23.05.2014 | Christian Kreutz
World Bank Publications

A great article from the Washington post, shared by Martina Hetzel via the KM4DEV mailing list, has caught my attention. The article, titled "The solutions to all our problems may be buried in PDFs that nobody reads", cites a World Bank report and emphasizes on its knowledge management issues.

"About 13 percent of policy reports were downloaded at least 250 times while more than 31 percent of policy reports are never downloaded. Almost 87 percent of policy reports were never cited. "

Great to see the World Bank making these figures public. I did once an analysis for a large organization on their distribution of printed publications. It turned out that only 1/3 of printed publications were delivered and the rest were kept in storage. Being an advocate for open data, I was never a friend of PDF files, which to me are a mere symbol of 20th century knowledge management – interesting information buried into such a limited format. The idea or hope that we can just write about anything and store it in a perfect documentation system for it to flourish and be shared, it just does not work.

Another challenge with such an approach to knowledge management is that the number of downloaded documents that are actually read cannot even be measured.Most probably they are just a tiny fraction. What a huge difference if you compare this to the following web metric: Average time spend on a page.

I believe the reasons are two-fold: First, experts hardly ever write to reach a potentially large audience. Second there is little to none marketing done for publications. Particularly developing organizations, which have large funds or budget for extravagant reports, put little thought on their potential readers. On top of that content is often arduously written, brandishing the authors expertise.The much gigantic efforts to polish wording of the articles tell more about them than the subjects per say. That is why I am such a blog-posts enthusiast. It is more feasible to know whether you have reached an audience or not; you are more exposed to direct feedback and more in contact with your readers, than hiding behind a PDF, where mostly only the executive summary matters.

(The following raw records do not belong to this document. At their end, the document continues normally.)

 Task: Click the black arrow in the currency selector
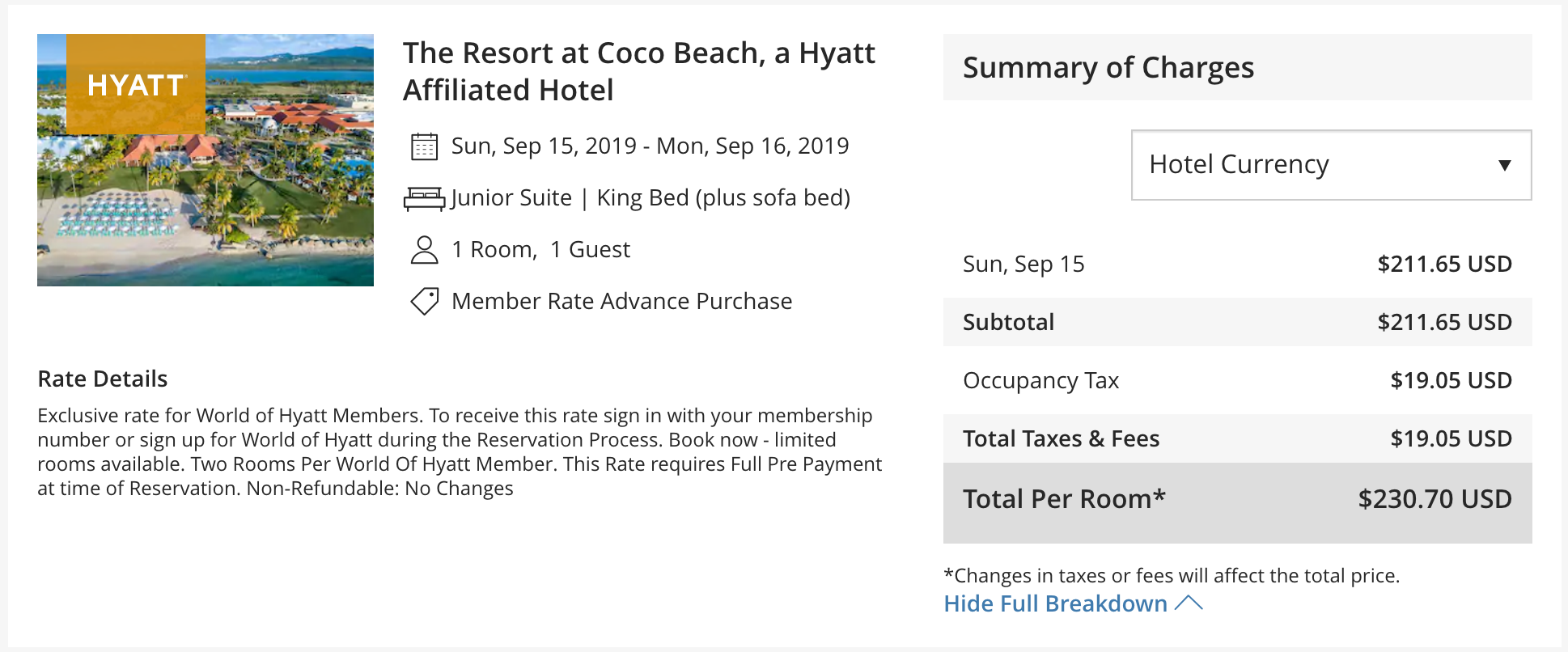1504,166
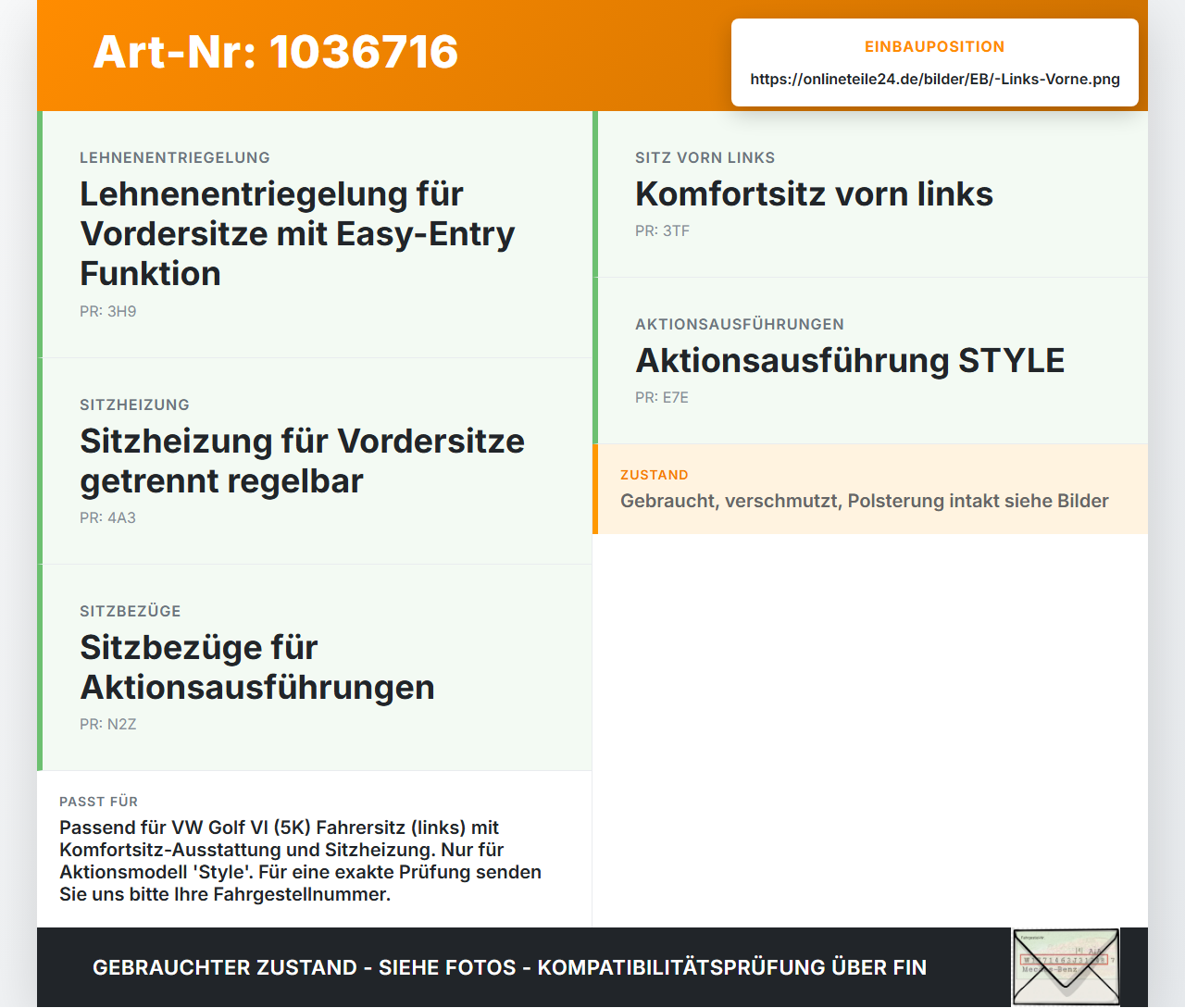Open the Aktionsausführung STYLE card
The height and width of the screenshot is (1008, 1185).
click(870, 361)
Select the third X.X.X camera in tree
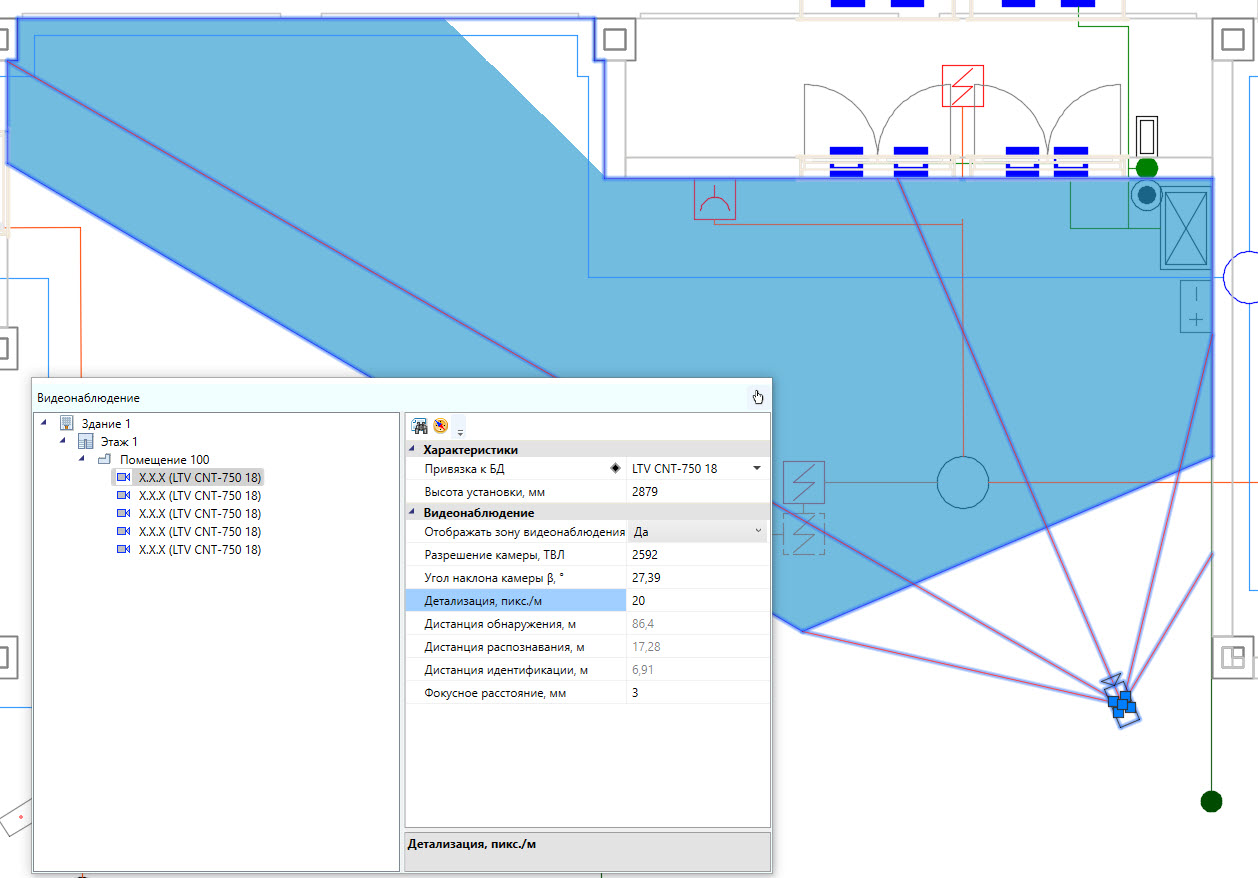The image size is (1258, 878). [199, 514]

The above mentioned article triggered some discussions and some points were raised: The lack of downloads is due to the information overload and the little time to consume so much content. I disagree. I believe there are potential readers for the smallest niche topic. You just need to make the effort to reach out to this audience. Good content always finds its way to readers, but more so if it is not limited to a PDF file.

But of course, reading patterns change tremendously: People do read shorter content or rather just skim it. Another reason we should rethink the old way of publishing.

In my experience, organizations invest about 95% of their time writing content and coordinating wording, while 5% or less is invested in actually communicating it to a potential audience. Knowledge management is only thought from the start, but not to the end. And that is exactly what the study points out: "There is little systematic research about the demand for and use of World Bank knowledge products." It would be interesting to compare the study from the World Bank to their blogging activities. I bet there blog posts have many more readers.